Stored items

★ ★ ★ ★ ★

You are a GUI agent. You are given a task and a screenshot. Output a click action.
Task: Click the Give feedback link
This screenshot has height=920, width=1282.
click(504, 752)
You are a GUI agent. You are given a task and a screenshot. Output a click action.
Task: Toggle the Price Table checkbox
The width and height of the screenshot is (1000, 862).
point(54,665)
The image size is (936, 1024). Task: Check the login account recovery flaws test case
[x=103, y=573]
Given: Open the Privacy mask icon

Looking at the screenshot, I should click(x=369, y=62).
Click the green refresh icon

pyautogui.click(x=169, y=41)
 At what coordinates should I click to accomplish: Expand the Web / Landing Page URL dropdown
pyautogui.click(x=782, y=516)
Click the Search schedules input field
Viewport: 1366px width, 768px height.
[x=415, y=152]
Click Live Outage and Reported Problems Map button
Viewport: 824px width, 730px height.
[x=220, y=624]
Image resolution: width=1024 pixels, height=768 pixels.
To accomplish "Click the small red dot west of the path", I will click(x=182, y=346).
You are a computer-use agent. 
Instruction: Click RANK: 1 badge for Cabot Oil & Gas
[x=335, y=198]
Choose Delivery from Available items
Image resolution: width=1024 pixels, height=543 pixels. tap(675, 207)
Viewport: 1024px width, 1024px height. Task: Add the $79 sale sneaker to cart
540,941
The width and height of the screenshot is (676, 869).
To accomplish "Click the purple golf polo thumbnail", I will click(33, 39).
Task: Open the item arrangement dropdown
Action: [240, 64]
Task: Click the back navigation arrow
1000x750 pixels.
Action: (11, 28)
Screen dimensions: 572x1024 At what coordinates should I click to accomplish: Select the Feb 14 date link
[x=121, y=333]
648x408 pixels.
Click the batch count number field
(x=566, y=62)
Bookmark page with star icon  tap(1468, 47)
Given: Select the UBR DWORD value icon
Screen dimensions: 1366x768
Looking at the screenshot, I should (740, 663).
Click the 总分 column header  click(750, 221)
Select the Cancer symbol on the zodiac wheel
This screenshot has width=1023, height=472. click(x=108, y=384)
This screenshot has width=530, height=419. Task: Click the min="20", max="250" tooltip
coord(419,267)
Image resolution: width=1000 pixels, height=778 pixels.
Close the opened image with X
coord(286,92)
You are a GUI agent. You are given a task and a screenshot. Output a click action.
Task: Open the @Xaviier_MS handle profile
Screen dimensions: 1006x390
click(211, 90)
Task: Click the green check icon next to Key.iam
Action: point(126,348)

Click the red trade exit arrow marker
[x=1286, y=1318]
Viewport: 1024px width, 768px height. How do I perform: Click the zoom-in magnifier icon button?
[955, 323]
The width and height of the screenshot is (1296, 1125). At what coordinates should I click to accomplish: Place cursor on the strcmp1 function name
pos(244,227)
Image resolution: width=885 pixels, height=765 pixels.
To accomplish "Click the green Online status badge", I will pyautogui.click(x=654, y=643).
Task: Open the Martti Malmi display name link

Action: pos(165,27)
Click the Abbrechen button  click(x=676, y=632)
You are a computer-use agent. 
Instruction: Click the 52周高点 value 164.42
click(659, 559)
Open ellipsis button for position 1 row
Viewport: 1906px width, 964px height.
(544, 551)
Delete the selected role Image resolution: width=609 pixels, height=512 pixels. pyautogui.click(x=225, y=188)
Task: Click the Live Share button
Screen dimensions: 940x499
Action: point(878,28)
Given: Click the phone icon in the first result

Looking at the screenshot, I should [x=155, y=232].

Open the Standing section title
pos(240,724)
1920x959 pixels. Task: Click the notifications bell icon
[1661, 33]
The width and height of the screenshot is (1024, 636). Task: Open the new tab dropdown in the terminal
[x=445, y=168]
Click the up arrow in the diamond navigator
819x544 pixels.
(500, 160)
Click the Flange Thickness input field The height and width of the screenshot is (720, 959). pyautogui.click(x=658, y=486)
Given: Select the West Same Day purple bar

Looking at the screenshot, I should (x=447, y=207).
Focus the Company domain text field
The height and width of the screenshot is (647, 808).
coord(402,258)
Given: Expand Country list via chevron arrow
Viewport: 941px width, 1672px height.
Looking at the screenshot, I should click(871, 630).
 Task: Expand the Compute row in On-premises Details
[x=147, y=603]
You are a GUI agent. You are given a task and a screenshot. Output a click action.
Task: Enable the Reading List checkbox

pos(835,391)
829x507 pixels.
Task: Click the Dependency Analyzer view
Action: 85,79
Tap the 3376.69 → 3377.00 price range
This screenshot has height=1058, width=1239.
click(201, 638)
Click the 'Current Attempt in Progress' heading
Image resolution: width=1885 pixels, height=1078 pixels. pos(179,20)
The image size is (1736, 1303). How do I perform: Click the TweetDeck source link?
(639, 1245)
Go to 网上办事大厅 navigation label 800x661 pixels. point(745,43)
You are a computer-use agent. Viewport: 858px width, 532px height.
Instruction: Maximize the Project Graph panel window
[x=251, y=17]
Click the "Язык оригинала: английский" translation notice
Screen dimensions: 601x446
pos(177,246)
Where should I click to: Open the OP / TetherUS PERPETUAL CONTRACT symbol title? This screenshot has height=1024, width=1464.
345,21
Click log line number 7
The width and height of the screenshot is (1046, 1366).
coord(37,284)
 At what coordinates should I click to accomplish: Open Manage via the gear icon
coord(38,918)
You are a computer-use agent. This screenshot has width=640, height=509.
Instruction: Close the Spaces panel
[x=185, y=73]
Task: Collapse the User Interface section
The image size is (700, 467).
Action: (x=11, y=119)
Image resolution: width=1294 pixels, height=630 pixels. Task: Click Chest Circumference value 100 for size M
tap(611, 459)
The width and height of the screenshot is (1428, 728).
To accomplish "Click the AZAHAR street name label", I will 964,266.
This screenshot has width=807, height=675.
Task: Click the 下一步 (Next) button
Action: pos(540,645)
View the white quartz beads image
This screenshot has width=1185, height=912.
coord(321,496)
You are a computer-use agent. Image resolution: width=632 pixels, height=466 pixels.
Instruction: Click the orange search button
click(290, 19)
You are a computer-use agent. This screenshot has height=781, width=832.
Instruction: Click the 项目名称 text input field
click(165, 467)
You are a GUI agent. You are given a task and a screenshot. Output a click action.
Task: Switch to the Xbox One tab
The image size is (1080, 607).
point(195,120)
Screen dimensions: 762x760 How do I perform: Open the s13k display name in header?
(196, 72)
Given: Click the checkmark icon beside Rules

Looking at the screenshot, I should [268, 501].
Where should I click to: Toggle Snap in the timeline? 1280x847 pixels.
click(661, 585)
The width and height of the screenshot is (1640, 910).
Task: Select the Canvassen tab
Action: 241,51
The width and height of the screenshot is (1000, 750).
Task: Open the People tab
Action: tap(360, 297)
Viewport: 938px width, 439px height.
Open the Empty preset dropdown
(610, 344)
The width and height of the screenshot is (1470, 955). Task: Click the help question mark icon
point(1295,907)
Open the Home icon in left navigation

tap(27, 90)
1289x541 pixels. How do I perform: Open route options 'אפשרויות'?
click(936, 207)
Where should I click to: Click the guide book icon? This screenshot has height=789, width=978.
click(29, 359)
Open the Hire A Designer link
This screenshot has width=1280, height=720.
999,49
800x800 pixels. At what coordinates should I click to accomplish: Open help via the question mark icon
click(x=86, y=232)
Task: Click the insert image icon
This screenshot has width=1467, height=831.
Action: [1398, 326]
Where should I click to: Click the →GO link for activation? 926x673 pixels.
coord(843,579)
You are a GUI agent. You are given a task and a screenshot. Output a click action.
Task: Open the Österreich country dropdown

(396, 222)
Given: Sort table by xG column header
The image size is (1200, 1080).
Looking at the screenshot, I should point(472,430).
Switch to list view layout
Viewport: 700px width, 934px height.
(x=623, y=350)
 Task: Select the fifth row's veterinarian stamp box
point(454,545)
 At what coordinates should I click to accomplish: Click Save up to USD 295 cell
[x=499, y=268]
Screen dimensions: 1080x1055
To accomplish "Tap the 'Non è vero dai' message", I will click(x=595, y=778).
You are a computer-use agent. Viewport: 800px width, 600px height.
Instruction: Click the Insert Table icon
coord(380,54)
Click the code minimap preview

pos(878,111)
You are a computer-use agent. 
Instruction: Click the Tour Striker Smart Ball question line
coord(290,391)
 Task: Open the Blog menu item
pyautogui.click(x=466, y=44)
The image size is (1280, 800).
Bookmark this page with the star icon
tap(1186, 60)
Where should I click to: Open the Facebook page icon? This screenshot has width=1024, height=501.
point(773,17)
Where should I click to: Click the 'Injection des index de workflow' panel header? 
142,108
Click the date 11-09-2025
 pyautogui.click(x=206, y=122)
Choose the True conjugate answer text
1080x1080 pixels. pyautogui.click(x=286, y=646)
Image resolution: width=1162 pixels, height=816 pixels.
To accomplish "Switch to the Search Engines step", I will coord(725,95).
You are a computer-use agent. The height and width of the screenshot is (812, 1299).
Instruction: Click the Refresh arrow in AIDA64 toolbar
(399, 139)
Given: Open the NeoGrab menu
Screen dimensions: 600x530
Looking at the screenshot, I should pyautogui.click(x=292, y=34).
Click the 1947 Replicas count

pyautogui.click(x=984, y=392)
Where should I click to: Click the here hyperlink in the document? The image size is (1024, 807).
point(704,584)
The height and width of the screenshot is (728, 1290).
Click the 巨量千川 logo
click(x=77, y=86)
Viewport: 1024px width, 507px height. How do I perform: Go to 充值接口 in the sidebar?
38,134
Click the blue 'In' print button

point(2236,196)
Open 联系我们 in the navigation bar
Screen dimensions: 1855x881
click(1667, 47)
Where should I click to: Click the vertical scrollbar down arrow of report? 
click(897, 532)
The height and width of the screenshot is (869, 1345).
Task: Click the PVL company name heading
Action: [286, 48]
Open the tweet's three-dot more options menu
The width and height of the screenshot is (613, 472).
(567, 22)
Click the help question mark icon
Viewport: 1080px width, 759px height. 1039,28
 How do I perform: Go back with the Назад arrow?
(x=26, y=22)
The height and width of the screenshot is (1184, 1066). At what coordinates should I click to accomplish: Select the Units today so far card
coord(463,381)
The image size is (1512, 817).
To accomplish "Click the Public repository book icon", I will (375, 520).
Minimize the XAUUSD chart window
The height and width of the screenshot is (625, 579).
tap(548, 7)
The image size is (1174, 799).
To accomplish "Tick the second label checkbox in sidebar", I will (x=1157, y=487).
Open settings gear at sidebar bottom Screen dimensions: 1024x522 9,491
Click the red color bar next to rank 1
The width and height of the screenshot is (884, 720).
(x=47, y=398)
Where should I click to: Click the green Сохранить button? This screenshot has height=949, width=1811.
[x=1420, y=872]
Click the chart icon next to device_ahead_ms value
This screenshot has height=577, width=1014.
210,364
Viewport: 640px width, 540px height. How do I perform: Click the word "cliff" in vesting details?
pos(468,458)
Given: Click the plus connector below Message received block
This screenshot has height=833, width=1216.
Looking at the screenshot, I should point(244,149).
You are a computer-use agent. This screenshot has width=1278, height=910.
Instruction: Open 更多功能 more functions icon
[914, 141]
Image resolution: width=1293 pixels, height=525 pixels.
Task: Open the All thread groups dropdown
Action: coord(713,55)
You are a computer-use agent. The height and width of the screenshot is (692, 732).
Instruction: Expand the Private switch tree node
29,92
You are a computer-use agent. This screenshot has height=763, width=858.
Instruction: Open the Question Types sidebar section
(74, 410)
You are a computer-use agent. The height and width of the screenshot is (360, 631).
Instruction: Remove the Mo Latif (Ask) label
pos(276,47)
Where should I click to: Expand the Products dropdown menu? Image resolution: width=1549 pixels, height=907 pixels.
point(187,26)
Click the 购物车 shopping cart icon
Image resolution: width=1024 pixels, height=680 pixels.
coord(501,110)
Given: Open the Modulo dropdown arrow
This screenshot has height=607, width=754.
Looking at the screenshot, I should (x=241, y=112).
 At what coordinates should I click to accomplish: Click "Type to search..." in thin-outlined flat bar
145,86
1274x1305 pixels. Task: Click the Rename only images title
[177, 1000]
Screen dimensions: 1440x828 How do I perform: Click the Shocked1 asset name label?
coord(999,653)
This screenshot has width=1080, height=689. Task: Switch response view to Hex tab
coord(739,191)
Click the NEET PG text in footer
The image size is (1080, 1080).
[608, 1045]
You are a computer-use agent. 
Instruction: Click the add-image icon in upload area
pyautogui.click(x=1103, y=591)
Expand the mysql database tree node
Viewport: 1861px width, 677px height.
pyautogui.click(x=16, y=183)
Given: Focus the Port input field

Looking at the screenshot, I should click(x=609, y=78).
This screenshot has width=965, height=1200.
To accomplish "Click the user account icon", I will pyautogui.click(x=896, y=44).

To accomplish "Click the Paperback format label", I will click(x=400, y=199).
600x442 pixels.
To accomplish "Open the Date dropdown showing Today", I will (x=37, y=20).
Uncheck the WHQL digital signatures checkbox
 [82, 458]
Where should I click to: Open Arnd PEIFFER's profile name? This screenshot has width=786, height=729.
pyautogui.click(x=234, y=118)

★ ★ ★ ★ ★

## Task objective
Your answer should consist only of the lines above between the line holding "has height=781, width=832." and the line holding "Given: Sort table by xG column header", inclusive, each transcribed exactly.

## Response to this exercise
You are a computer-use agent. This screenshot has height=781, width=832.
Instruction: Click the 项目名称 text input field
click(165, 467)
You are a GUI agent. You are given a task and a screenshot. Output a click action.
Task: Switch to the Xbox One tab
The image size is (1080, 607).
point(195,120)
Screen dimensions: 762x760 How do I perform: Open the s13k display name in header?
(196, 72)
Given: Click the checkmark icon beside Rules

Looking at the screenshot, I should [268, 501].
Where should I click to: Toggle Snap in the timeline? 1280x847 pixels.
click(661, 585)
The width and height of the screenshot is (1640, 910).
Task: Select the Canvassen tab
Action: 241,51
The width and height of the screenshot is (1000, 750).
Task: Open the People tab
Action: tap(360, 297)
Viewport: 938px width, 439px height.
Open the Empty preset dropdown
(610, 344)
The width and height of the screenshot is (1470, 955). Task: Click the help question mark icon
point(1295,907)
Open the Home icon in left navigation

tap(27, 90)
1289x541 pixels. How do I perform: Open route options 'אפשרויות'?
click(936, 207)
Where should I click to: Click the guide book icon? This screenshot has height=789, width=978.
click(29, 359)
Open the Hire A Designer link
This screenshot has width=1280, height=720.
999,49
800x800 pixels. At what coordinates should I click to accomplish: Open help via the question mark icon
click(x=86, y=232)
Task: Click the insert image icon
This screenshot has width=1467, height=831.
Action: [1398, 326]
Where should I click to: Click the →GO link for activation? 926x673 pixels.
coord(843,579)
You are a GUI agent. You are given a task and a screenshot. Output a click action.
Task: Open the Österreich country dropdown

(396, 222)
Given: Sort table by xG column header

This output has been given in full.